[begin Data lines]
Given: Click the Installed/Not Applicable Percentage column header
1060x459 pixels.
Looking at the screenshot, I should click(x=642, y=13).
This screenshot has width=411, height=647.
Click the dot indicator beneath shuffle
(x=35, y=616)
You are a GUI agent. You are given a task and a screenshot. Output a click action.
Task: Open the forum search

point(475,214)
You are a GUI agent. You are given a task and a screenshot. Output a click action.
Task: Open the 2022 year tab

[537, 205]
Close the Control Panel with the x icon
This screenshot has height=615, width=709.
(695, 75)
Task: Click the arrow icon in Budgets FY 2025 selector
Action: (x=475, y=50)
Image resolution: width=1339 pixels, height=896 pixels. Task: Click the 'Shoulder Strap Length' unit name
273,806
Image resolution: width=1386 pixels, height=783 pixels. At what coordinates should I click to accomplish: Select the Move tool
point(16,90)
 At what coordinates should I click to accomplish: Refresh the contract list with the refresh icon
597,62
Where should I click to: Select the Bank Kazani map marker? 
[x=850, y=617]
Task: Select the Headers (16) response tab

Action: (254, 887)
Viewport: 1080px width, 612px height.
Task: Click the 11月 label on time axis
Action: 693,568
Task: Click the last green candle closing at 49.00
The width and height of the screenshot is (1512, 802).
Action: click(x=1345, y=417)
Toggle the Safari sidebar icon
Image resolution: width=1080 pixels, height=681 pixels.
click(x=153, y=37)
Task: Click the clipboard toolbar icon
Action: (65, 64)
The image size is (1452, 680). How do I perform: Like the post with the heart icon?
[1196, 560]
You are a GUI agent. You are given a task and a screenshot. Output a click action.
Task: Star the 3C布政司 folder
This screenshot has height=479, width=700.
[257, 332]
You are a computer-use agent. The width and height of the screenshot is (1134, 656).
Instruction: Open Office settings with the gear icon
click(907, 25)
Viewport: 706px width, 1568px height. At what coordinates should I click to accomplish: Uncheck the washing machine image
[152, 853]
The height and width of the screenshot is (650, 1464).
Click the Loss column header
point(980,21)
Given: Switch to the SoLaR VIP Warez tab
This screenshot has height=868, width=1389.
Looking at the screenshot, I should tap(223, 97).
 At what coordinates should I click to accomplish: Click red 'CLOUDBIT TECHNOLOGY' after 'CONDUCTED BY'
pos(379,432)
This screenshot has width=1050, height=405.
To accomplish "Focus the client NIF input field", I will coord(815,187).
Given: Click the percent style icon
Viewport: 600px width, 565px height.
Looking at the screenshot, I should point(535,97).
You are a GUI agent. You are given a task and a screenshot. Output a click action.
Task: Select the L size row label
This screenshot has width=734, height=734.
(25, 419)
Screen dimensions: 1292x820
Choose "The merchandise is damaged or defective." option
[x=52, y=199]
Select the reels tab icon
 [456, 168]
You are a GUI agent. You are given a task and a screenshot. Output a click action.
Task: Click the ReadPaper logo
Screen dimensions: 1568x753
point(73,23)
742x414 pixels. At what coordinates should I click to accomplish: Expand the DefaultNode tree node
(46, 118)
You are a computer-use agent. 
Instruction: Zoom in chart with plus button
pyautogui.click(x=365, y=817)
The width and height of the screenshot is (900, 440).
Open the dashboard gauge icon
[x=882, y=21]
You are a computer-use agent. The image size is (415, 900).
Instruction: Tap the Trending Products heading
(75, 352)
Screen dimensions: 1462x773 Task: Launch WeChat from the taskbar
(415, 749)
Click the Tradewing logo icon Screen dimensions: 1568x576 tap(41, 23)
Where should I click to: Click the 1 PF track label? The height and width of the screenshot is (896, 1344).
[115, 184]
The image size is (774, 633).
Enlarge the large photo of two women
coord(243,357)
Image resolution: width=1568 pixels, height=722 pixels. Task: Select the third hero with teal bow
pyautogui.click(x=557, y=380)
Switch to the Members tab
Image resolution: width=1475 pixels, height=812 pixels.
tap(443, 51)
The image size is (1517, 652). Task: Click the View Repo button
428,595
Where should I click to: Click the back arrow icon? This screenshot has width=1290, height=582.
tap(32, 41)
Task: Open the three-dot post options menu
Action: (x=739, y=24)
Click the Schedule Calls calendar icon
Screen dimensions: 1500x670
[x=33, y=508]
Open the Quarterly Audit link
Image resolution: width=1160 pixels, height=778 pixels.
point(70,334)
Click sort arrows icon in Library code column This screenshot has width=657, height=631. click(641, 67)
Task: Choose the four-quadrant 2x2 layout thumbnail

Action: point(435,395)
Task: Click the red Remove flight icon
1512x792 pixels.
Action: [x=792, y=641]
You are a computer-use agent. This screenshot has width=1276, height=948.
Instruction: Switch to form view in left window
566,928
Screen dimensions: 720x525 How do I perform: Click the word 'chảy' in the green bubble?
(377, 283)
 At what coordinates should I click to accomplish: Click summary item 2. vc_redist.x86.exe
[end Data lines]
__Short exercise__
Reproduce the records above word for word.

__Solution for this task__
Given: Click the Installed/Not Applicable Percentage column header
1060x459 pixels.
Looking at the screenshot, I should click(x=642, y=13).
This screenshot has width=411, height=647.
Click the dot indicator beneath shuffle
(x=35, y=616)
You are a GUI agent. You are given a task and a screenshot. Output a click action.
Task: Open the forum search

point(475,214)
You are a GUI agent. You are given a task and a screenshot. Output a click action.
Task: Open the 2022 year tab

[537, 205]
Close the Control Panel with the x icon
This screenshot has height=615, width=709.
(695, 75)
Task: Click the arrow icon in Budgets FY 2025 selector
Action: (x=475, y=50)
Image resolution: width=1339 pixels, height=896 pixels. Task: Click the 'Shoulder Strap Length' unit name
273,806
Image resolution: width=1386 pixels, height=783 pixels. At what coordinates should I click to accomplish: Select the Move tool
point(16,90)
 At what coordinates should I click to accomplish: Refresh the contract list with the refresh icon
597,62
Where should I click to: Select the Bank Kazani map marker? 
[x=850, y=617]
Task: Select the Headers (16) response tab

Action: (254, 887)
Viewport: 1080px width, 612px height.
Task: Click the 11月 label on time axis
Action: 693,568
Task: Click the last green candle closing at 49.00
The width and height of the screenshot is (1512, 802).
Action: click(x=1345, y=417)
Toggle the Safari sidebar icon
Image resolution: width=1080 pixels, height=681 pixels.
click(x=153, y=37)
Task: Click the clipboard toolbar icon
Action: (65, 64)
The image size is (1452, 680). How do I perform: Like the post with the heart icon?
[1196, 560]
You are a GUI agent. You are given a task and a screenshot. Output a click action.
Task: Star the 3C布政司 folder
This screenshot has height=479, width=700.
[257, 332]
You are a computer-use agent. The width and height of the screenshot is (1134, 656).
Instruction: Open Office settings with the gear icon
click(907, 25)
Viewport: 706px width, 1568px height. At what coordinates should I click to accomplish: Uncheck the washing machine image
[152, 853]
The height and width of the screenshot is (650, 1464).
Click the Loss column header
point(980,21)
Given: Switch to the SoLaR VIP Warez tab
This screenshot has height=868, width=1389.
Looking at the screenshot, I should tap(223, 97).
 At what coordinates should I click to accomplish: Click red 'CLOUDBIT TECHNOLOGY' after 'CONDUCTED BY'
pos(379,432)
This screenshot has width=1050, height=405.
To accomplish "Focus the client NIF input field", I will coord(815,187).
Given: Click the percent style icon
Viewport: 600px width, 565px height.
Looking at the screenshot, I should point(535,97).
You are a GUI agent. You are given a task and a screenshot. Output a click action.
Task: Select the L size row label
This screenshot has width=734, height=734.
(25, 419)
Screen dimensions: 1292x820
Choose "The merchandise is damaged or defective." option
[x=52, y=199]
Select the reels tab icon
 [456, 168]
You are a GUI agent. You are given a task and a screenshot. Output a click action.
Task: Click the ReadPaper logo
Screen dimensions: 1568x753
point(73,23)
742x414 pixels. At what coordinates should I click to accomplish: Expand the DefaultNode tree node
(46, 118)
You are a computer-use agent. 
Instruction: Zoom in chart with plus button
pyautogui.click(x=365, y=817)
The width and height of the screenshot is (900, 440).
Open the dashboard gauge icon
[x=882, y=21]
You are a computer-use agent. The image size is (415, 900).
Instruction: Tap the Trending Products heading
(75, 352)
Screen dimensions: 1462x773 Task: Launch WeChat from the taskbar
(415, 749)
Click the Tradewing logo icon Screen dimensions: 1568x576 tap(41, 23)
Where should I click to: Click the 1 PF track label? The height and width of the screenshot is (896, 1344).
[115, 184]
The image size is (774, 633).
Enlarge the large photo of two women
coord(243,357)
Image resolution: width=1568 pixels, height=722 pixels. Task: Select the third hero with teal bow
pyautogui.click(x=557, y=380)
Switch to the Members tab
Image resolution: width=1475 pixels, height=812 pixels.
tap(443, 51)
The image size is (1517, 652). Task: Click the View Repo button
428,595
Where should I click to: Click the back arrow icon? This screenshot has width=1290, height=582.
tap(32, 41)
Task: Open the three-dot post options menu
Action: (x=739, y=24)
Click the Schedule Calls calendar icon
Screen dimensions: 1500x670
[x=33, y=508]
Open the Quarterly Audit link
Image resolution: width=1160 pixels, height=778 pixels.
point(70,334)
Click sort arrows icon in Library code column This screenshot has width=657, height=631. click(641, 67)
Task: Choose the four-quadrant 2x2 layout thumbnail

Action: point(435,395)
Task: Click the red Remove flight icon
1512x792 pixels.
Action: [x=792, y=641]
You are a computer-use agent. This screenshot has width=1276, height=948.
Instruction: Switch to form view in left window
566,928
Screen dimensions: 720x525 How do I perform: Click the word 'chảy' in the green bubble?
(377, 283)
 At what coordinates should I click to accomplish: Click summary item 2. vc_redist.x86.exe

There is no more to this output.